◆ Task goal
Where a line of the listing below includes the word "Media", reproduce that line.

── Supplied records ──

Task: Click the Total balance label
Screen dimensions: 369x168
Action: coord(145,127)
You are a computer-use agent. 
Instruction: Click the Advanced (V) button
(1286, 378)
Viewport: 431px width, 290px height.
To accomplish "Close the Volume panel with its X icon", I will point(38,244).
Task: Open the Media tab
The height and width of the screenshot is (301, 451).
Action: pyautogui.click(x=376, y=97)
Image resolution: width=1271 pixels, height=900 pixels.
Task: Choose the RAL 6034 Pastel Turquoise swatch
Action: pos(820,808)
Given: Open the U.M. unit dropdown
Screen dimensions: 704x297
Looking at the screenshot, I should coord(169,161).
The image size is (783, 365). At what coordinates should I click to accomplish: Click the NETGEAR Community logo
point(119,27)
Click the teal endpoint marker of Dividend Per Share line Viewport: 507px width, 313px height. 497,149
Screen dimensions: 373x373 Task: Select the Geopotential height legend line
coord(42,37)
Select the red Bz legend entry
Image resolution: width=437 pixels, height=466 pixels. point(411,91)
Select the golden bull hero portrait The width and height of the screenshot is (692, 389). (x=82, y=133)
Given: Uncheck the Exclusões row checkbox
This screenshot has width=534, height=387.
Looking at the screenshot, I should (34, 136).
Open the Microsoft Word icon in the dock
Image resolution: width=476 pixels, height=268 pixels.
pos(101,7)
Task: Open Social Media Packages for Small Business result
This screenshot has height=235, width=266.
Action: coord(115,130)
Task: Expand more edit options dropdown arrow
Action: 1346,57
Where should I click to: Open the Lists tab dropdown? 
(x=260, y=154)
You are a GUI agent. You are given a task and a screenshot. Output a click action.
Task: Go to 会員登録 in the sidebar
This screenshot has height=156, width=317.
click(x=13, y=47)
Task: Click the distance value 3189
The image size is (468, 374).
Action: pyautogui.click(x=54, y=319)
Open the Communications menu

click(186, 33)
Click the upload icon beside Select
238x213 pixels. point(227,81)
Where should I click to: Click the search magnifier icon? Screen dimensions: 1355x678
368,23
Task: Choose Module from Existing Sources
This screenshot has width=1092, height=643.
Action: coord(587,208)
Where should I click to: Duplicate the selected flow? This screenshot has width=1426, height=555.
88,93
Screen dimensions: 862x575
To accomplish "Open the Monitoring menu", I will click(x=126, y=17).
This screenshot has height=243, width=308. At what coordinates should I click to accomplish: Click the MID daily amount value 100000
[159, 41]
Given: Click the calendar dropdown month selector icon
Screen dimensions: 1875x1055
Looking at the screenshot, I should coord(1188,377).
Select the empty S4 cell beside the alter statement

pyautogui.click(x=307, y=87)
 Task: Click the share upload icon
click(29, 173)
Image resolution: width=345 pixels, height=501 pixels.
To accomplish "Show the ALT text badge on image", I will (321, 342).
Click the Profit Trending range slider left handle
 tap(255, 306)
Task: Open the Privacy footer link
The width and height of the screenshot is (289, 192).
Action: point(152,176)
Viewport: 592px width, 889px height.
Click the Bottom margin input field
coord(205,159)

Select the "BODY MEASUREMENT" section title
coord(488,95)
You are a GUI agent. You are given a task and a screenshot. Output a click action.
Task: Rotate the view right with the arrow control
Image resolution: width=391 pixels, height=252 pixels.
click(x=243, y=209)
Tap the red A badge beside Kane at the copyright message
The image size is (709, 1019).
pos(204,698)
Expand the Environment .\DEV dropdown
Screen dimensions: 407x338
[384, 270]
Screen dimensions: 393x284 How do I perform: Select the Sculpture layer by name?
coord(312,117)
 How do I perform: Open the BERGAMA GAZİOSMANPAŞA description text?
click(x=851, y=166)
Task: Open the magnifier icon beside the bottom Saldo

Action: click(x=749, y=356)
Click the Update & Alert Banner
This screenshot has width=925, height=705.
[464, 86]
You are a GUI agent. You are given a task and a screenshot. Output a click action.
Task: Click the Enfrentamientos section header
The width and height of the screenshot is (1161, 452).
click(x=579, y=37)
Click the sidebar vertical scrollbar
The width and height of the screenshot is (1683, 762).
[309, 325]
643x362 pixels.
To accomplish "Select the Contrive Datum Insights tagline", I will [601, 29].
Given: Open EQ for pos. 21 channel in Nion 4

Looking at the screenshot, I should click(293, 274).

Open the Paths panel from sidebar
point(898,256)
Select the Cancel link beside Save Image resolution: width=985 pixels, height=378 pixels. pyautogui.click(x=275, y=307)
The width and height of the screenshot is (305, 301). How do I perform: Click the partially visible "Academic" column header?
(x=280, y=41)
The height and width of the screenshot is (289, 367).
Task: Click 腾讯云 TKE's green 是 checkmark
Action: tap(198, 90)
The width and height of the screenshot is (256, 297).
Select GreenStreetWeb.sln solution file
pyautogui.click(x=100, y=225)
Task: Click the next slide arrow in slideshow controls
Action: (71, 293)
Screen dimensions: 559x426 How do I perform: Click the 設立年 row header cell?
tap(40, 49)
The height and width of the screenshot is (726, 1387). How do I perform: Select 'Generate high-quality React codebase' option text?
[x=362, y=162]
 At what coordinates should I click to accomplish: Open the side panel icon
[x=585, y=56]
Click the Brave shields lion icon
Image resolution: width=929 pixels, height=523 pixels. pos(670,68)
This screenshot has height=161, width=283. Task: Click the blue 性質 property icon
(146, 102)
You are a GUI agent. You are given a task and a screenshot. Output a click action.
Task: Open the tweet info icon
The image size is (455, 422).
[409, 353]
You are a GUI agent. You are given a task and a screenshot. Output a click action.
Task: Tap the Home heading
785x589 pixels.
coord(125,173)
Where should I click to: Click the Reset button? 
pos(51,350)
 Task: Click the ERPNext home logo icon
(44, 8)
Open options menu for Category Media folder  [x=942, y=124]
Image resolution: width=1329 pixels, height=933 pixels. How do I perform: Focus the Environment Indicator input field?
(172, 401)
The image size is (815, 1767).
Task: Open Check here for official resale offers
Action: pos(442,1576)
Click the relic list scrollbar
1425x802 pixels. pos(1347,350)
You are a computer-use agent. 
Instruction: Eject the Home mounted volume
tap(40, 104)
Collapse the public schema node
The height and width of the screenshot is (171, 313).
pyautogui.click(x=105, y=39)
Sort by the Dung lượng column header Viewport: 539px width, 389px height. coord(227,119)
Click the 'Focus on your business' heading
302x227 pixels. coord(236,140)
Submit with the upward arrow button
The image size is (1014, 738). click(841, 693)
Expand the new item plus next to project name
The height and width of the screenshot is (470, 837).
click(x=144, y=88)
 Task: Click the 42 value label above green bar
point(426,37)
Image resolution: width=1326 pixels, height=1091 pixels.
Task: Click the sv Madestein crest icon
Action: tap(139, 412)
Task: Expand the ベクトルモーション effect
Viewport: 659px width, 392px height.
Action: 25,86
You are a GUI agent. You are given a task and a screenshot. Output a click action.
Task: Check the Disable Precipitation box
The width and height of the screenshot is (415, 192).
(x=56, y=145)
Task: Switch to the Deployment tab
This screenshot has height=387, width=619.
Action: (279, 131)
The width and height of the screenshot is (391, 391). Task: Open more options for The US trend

───

◆ Exercise response
Task: Open the Media tab
Task: Open Social Media Packages for Small Business result
Open options menu for Category Media folder  [x=942, y=124]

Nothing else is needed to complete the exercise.